[Stored records]

-- -- --

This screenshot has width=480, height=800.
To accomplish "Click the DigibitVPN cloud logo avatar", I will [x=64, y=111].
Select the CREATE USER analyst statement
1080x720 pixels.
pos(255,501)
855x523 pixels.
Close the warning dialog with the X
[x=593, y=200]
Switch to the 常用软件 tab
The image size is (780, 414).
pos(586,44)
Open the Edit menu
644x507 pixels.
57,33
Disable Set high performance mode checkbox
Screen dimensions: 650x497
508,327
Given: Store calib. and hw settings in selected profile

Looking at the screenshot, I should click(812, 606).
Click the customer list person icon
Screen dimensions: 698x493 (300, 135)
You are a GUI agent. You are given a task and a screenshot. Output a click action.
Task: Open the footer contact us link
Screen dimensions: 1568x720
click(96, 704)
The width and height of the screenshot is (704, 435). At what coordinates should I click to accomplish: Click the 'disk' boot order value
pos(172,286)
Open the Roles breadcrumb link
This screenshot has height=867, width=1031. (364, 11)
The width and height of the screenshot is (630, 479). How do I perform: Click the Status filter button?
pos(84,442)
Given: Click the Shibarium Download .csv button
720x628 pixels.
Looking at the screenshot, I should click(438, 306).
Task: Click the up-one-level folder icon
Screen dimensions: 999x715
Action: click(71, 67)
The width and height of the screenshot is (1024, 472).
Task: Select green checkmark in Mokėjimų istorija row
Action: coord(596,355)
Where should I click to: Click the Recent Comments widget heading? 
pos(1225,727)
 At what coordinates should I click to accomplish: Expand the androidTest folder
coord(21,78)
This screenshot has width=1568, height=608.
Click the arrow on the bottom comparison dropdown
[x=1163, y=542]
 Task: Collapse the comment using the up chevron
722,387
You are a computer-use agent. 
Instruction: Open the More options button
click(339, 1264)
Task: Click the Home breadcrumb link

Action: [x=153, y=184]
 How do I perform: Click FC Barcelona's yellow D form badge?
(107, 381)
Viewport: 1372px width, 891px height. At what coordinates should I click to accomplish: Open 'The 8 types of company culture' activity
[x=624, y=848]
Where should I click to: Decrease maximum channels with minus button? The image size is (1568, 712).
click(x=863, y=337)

-- -- --

WORK TASK — Give every entry again, exactly as it reads.

EXERCISE RESPONSE —
This screenshot has width=480, height=800.
To accomplish "Click the DigibitVPN cloud logo avatar", I will [x=64, y=111].
Select the CREATE USER analyst statement
1080x720 pixels.
pos(255,501)
855x523 pixels.
Close the warning dialog with the X
[x=593, y=200]
Switch to the 常用软件 tab
The image size is (780, 414).
pos(586,44)
Open the Edit menu
644x507 pixels.
57,33
Disable Set high performance mode checkbox
Screen dimensions: 650x497
508,327
Given: Store calib. and hw settings in selected profile

Looking at the screenshot, I should click(812, 606).
Click the customer list person icon
Screen dimensions: 698x493 (300, 135)
You are a GUI agent. You are given a task and a screenshot. Output a click action.
Task: Open the footer contact us link
Screen dimensions: 1568x720
click(96, 704)
The width and height of the screenshot is (704, 435). At what coordinates should I click to accomplish: Click the 'disk' boot order value
pos(172,286)
Open the Roles breadcrumb link
This screenshot has height=867, width=1031. (364, 11)
The width and height of the screenshot is (630, 479). How do I perform: Click the Status filter button?
pos(84,442)
Given: Click the Shibarium Download .csv button
720x628 pixels.
Looking at the screenshot, I should click(438, 306).
Task: Click the up-one-level folder icon
Screen dimensions: 999x715
Action: click(71, 67)
The width and height of the screenshot is (1024, 472).
Task: Select green checkmark in Mokėjimų istorija row
Action: coord(596,355)
Where should I click to: Click the Recent Comments widget heading? 
pos(1225,727)
 At what coordinates should I click to accomplish: Expand the androidTest folder
coord(21,78)
This screenshot has width=1568, height=608.
Click the arrow on the bottom comparison dropdown
[x=1163, y=542]
 Task: Collapse the comment using the up chevron
722,387
You are a computer-use agent. 
Instruction: Open the More options button
click(339, 1264)
Task: Click the Home breadcrumb link

Action: [x=153, y=184]
 How do I perform: Click FC Barcelona's yellow D form badge?
(107, 381)
Viewport: 1372px width, 891px height. At what coordinates should I click to accomplish: Open 'The 8 types of company culture' activity
[x=624, y=848]
Where should I click to: Decrease maximum channels with minus button? The image size is (1568, 712).
click(x=863, y=337)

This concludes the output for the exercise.